Founded by engineers and driven by customer needs, Databricks works on challenging technical problems every day—from building modern user interfaces to running large-scale infrastructure across millions of virtual machines. We are growing fast and continuously improving our platform.
About the Role
We are looking for an experienced Senior Platform Monitoring Engineer to join our Platform Monitoring Team. This is a critical role focused on platform reliability, monitoring, incident response, and customer experience.
You will act as a key first responder when platform issues occur, investigate problems deeply, improve monitoring systems, and help prevent future incidents.

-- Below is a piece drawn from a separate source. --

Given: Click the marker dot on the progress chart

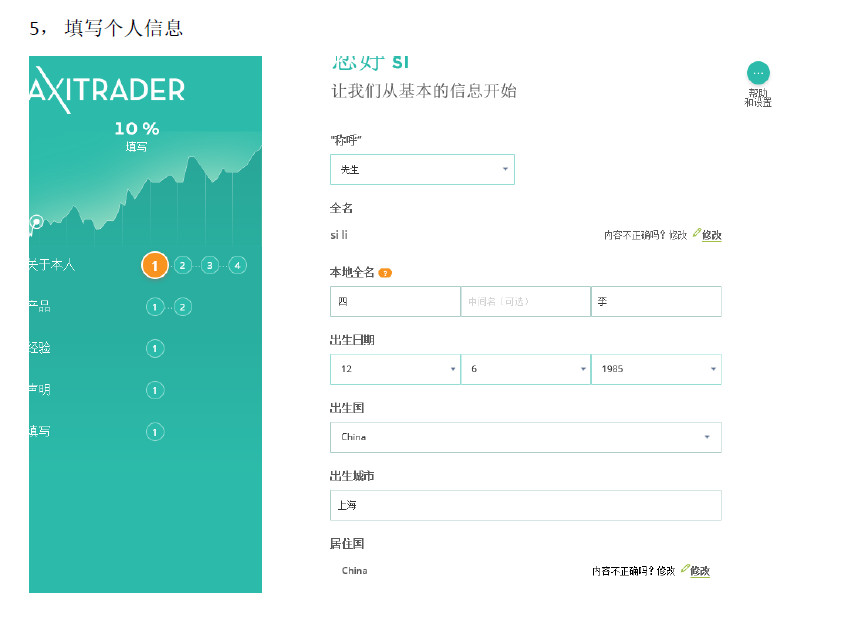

Your work will directly impact how reliable and stable the Databricks platform is for customers.
Key Responsibilities
Incident Management & Reliability
- Act as a lead responder during platform incidents to reduce customer impact
- Coordinate with multiple engineering and infrastructure teams to quickly identify and resolve issues
- Ensure problems are detected early and handled efficiently
Root Cause Analysis
- Perform detailed post-incident investigations
- Identify the real root cause of failures across infrastructure, services, and cloud platforms
- Look for recurring patterns and propose long-term fixes to avoid repeat incidents
Monitoring & Observability
- Design and improve monitoring, alerting, and observability systems
- Build customer-focused alerting pipelines to detect issues faster
- Correlate metrics, logs, and traces to improve system visibility
- Reduce mean time to detect (MTTD) and resolve (MTTR) issues
Automation & System Improvements
- Develop automation tools to reduce manual work and improve reliability
- Create reusable monitoring patterns and best practices
- Continuously improve platform stability and customer experience
Required Skills & Experience
- 5+ years of experience as an:
- Site Reliability Engineer (SRE)
- DevOps Engineer
- Production Engineer
- Or similar role
- Strong experience working in production environments
- Hands-on experience with at least one cloud provider:
- AWS
- Azure
- Google Cloud Platform (GCP)
- Experience with containers and orchestration tools:
- Docker
- Kubernetes
- Strong knowledge of monitoring and alerting tools, such as:
- Prometheus
- Grafana
- ELK stack
- PagerDuty
- Ability to design monitoring systems using metrics, logs, and traces
- Strong programming skills in Python (or similar languages)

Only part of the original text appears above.